* Problem details:
Output as a numbered list, with blank lines left out, the records from the line containing "Task: Focus the (S)FTP host name field" through the line containing "This screenshot has width=1024, height=552.", both included.

* Supplied material:
***

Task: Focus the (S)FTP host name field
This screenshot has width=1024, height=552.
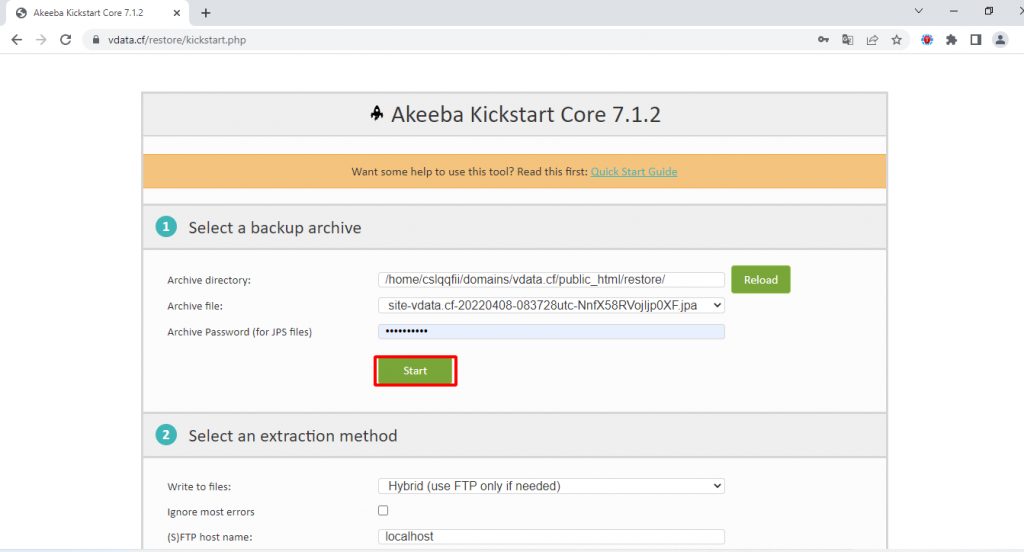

***

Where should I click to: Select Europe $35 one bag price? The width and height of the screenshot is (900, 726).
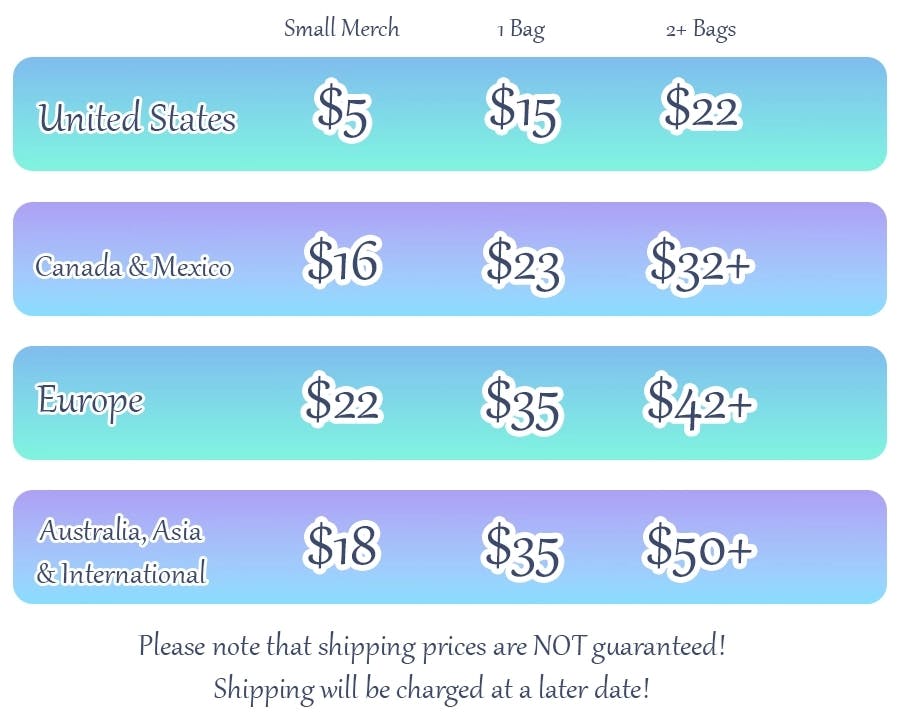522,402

***

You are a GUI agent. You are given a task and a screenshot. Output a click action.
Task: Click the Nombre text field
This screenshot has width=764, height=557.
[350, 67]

***

* Answer for this exercise:
1. Task: Focus the (S)FTP host name field
2. This screenshot has width=1024, height=552.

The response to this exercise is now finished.